İhsanoğlu, Edirne’de Selimiye Camii’inin yanındaki bir otelin mütevazı bahçesinde, Kırklareli’nde bir çay bahçesinde, Tekirdağ’da sıcak ve havasız bir spor salonunda konuştu. Spor salonunda elinde not kağıdı olmadan yaptığı konuşmadaki hitabeti geçen haftaki basın toplantısına göre oldukça başarılıydı. En çok alkışı,“Biz dün Bursa’da, iftarımızı plastik tabak çatallarla, iki hurma bir zeytinle açtık, AK Parti ise porselen tabakta kebaplarla açtı” dediğinde aldı. Nitekim, Tekirdağ’da plastik kaplarda mütevazı ama 10 bin kişilik yemeğin yetmediği bir organizasyonda açtı iftarını. İftarda, masaya gelen büyük bir ekmek, elle bölünerek dağıtıldı.
İhsanoğlu, gezi boyunca çoğunluğu Balkan göçmeni olan Trakyalıların milliyetçi damarına yönelik güçlü mesajlar verdi. Her konuşmasında annesinin Rodoslu bir Türk olduğunu vurgulayarak “Vatan kaybetmenin acısını bilirim” dedi. “Balkanlar keşke İslam’ın Avrupa’yla kucaklaştığı yer olarak kalsaydı” diyen İhsanoğlu malın mülkün “gavur”un eline geçmesinin ne demek olduğunu bildiğini de söyledi.
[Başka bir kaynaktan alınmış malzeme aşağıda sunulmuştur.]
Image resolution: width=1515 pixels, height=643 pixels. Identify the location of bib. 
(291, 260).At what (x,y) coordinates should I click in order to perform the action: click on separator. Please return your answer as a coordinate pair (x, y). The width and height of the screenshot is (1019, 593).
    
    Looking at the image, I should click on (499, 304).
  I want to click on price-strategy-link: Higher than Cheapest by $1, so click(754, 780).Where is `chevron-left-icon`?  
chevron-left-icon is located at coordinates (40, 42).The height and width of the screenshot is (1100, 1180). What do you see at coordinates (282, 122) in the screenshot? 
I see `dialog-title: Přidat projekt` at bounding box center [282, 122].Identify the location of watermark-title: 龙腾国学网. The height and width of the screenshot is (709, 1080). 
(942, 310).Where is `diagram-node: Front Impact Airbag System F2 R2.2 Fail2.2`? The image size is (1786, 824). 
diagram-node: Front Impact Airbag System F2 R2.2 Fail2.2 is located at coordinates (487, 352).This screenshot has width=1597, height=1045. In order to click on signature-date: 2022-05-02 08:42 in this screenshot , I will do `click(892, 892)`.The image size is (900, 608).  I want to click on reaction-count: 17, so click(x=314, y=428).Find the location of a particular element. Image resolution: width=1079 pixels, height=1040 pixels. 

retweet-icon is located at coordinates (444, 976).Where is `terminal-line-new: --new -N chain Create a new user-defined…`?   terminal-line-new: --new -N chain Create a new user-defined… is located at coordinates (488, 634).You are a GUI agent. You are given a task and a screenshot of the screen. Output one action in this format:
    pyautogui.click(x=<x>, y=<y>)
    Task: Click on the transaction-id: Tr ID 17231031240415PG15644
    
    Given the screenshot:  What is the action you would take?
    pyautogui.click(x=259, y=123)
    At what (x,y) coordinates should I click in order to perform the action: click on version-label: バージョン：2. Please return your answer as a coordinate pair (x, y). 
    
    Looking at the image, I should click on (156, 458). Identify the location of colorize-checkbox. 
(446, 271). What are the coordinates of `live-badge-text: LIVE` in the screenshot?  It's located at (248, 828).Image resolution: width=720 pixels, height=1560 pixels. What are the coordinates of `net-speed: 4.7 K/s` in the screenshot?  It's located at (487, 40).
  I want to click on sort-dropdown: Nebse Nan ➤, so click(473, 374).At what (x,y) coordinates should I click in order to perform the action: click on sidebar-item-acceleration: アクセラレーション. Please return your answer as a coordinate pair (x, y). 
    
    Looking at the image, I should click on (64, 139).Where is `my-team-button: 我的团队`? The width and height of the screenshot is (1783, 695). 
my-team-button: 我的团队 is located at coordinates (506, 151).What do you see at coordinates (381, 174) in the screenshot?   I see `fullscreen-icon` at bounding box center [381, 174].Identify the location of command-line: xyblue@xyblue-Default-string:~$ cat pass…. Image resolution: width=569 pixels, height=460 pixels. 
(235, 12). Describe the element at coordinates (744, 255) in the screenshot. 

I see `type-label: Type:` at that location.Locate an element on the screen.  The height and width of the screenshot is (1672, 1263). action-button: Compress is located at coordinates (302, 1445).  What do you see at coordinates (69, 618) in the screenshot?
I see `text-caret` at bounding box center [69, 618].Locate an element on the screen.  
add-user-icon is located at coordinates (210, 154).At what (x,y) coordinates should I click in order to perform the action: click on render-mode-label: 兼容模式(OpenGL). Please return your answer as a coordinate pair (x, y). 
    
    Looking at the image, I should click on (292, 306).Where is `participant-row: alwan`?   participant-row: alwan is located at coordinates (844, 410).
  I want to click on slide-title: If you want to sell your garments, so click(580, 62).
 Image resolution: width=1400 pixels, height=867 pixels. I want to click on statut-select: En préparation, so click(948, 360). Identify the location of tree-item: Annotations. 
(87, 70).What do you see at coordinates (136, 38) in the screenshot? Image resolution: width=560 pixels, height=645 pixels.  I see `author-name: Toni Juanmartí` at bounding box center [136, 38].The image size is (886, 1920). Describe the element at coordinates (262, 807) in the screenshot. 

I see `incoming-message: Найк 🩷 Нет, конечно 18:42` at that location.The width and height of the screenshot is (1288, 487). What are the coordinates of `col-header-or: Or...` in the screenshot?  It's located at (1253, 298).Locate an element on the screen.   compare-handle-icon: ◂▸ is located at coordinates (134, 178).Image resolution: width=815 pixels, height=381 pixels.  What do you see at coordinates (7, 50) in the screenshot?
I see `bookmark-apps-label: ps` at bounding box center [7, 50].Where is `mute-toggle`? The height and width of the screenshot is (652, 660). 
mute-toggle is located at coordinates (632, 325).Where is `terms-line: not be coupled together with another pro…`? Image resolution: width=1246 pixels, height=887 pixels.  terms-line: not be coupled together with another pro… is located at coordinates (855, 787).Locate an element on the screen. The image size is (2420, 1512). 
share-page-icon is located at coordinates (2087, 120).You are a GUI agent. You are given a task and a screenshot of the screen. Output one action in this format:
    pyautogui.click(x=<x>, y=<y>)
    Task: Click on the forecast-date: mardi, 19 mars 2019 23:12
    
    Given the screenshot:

Öte yandan bir vatandaşın “Gayrimüslüm vakıflarının malları veriliyor, Türk Ocakları’nınki verilmiyor” çıkışını “Her ikisi de verilmeli” şeklinde yanıtladı.
Gittiği yerlerde parti bayrağı yoktu. Vatandaş sel gibi akan bir destek kitlesi oluşturmuyordu ama özelikle Tekirdağ’da ve Kırklareli’nde kaydadeğer bir ilgi vardı. İhsanoğlu, Edirne’deki konuşmasında Selimiye Camii’nin “insanı rahatsız etmeyen ölçülerinden,” “sadeliğinin ihtişamı”ndan söz etti, kendisine verilen başak taneleri için “Başları eğik çünkü içleri dolu ve mütevazı” benzetmesi yaptı. İhsanoğlu da Gezi boyunca mütevazı bir portre çizdi, elini öptürmedi, kadınlara hep yol verdi. Sorularımızı ise yoğun gezi programı sırasında yarım saatte yanıtladı.
Şunu da söylemek lazım; söyleşi için çağrılıp iki kere evinden döndüğüm İhsanoğlu, organizasyonda yaşanan problemler için bizzat arayıp “Kusura bakmayın” dedi. İşte İhsanoğlu’nun “Severim zor soruları” diyerek verdiği yanıtlar...
1991’de Toplumsal Diyalog Forumu’nun toplantılarına katılmışsınız. Bu forumda Türkiye Komünist Partisi’nden Zülfü Dicleli de var; Murat Belge de Bülent Eczacıbaşı da... Toplantılarda, bir tartışma çerçevesi olarak Zafer Üskül’ün hazırladığı anayasa taslağı da çok özgürlükçü; MGK yok mesela, Diyanet İşleri Başkanlığı yok. Toplumsal Diyalog Forumu, sizin için nasıl bir deneyimdi? Bugün de oturup görüşleri sizinkilerle taban tabana zıt insanlarla uzlaşmaya çalışır mısınız?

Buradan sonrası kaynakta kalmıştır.